Christie Blatchford’s Jack Layton column sparks backlash on social media

Jack Layton's last words: "Love is better than anger. Hope is better than fear . . . have already been turned into posters and Canada is gearing up for an emotionally cathartic state funeral for the popular New Democratic Party leader.

Count Christie Blatchford out.

The Toronto-based columnist for the National Post cast a cold, unsentimental eye on the coverage of Layton's death Monday from cancer, and especially his final public letter to Canadians.

The letter, essentially Layton's final political testament, is "vainglorious," full of "sophistry," and guilty of being crafted with help from the dying leader's closest advisers.

"It's remarkable because it shows what a canny, relentless, thoroughly ambitious fellow Mr. Layton was," Blatchford writes. "Even on Saturday, two days before he died, he managed to keep a gimlet eye on all the campaigns to come."

Blatchford also needles her colleagues for abandoning their journalistic detachment, instead putting a supportive arm around Canada's collective shoulder as it revved up to Princess Di levels of grieving.

" . . . television anchors donned their most funereal faces, producers dug out the heavy organ music, reporters who would never dream of addressing any other politician by first name only were proudly calling him 'Jack,' Blatchford observed. "Even serious journalists like Evan Solomon of the CBC repeatedly spoke of the difficulty "as we all try to cope" with the news of Mr. Layton's death.' "
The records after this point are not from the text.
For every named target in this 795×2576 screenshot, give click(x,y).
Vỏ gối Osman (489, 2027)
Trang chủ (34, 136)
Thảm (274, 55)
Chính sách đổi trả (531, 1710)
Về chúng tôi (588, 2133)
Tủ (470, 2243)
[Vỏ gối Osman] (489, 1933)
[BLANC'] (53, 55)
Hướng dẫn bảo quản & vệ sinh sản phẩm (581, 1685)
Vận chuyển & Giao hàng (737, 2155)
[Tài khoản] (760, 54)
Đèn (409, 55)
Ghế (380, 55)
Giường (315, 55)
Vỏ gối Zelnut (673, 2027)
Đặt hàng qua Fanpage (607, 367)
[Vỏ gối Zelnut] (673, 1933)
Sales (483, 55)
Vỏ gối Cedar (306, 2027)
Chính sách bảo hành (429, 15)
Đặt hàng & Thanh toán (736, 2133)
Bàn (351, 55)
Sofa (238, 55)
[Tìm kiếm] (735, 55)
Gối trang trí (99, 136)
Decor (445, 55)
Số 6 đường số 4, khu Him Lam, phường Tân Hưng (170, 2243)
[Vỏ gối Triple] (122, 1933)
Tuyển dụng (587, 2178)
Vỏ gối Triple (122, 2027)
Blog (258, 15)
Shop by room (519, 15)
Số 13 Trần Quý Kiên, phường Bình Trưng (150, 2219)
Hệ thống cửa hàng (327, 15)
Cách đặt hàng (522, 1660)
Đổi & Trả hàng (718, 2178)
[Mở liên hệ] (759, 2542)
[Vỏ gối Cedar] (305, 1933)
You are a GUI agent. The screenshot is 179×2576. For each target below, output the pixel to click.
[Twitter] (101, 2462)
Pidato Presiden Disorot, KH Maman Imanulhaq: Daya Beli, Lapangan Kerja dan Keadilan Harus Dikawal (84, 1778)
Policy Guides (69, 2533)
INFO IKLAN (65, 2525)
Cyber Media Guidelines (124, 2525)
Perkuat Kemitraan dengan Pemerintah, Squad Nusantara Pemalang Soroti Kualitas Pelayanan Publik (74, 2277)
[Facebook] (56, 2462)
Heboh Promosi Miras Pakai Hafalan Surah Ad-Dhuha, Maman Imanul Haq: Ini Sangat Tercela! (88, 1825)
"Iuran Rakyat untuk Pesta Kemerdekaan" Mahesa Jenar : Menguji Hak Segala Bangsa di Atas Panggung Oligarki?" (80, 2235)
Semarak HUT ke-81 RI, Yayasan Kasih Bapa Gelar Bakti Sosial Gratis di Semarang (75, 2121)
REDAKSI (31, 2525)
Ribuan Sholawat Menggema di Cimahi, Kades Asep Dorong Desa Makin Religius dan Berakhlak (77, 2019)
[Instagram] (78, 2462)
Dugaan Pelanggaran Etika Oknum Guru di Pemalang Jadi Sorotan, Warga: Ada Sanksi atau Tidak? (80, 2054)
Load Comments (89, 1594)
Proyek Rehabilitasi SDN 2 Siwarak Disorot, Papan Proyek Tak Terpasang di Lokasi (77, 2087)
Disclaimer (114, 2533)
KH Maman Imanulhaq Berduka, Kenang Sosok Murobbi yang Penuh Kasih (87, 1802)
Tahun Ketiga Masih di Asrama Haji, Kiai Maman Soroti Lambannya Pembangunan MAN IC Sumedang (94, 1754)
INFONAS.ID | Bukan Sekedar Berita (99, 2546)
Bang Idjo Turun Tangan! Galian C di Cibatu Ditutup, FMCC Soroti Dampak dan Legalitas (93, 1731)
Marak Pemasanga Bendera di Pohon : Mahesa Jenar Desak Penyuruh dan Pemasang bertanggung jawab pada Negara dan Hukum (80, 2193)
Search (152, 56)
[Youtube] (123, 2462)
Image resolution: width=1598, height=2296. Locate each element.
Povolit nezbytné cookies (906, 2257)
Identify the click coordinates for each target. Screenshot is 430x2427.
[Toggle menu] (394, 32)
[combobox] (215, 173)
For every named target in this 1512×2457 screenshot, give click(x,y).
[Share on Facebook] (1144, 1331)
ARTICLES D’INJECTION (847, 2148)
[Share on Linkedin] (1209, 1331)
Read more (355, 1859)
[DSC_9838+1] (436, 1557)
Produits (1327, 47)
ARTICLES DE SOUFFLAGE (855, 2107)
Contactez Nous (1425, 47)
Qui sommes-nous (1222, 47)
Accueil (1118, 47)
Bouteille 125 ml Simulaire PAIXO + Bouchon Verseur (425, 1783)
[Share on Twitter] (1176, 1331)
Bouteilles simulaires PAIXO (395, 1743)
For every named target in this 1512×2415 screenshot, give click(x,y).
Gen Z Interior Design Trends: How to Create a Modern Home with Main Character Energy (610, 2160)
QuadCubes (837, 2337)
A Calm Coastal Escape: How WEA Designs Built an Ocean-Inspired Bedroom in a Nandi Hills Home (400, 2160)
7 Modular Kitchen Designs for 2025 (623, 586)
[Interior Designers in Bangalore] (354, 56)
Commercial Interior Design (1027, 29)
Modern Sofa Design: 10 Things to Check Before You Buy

Needless to say, a lot of people reacted as if "Blatch" had cut a loud fart at a church service.

"Ms. Blatchford, you really are a horrible human being and a very sorry excuse for a Canadian," one anonymous comment says.

"All humanity has the right to mourn as the individual sees fit. How dare she dictate," L.L. writes. "To imply that this display of love, respect and grief negates Jacks (sic) good works is simply a disgrace."

Her colleague at the Post, Jonathan Kay, sprang to Blatchford's defence, comparing her view to those who challenged hyperbolic feeling that reigned after Pierre Trudeau's death in 2000.

"Eleven years later . . . the same climate of enforced sentimentality is in effect: The entire Canadian media has given a free pass to Jack Layton's widely published deathbed political manifesto, which promiscuously mingled laudable paeans to love and optimism with not so laudable snipes at the Harper government . . . "

Great column-writing is about more than intelligence and insight, Kay writes.
"It is the courage to say what is plain and true, even if it cuts against the wall of sentiment that suffuses those around you," he observes.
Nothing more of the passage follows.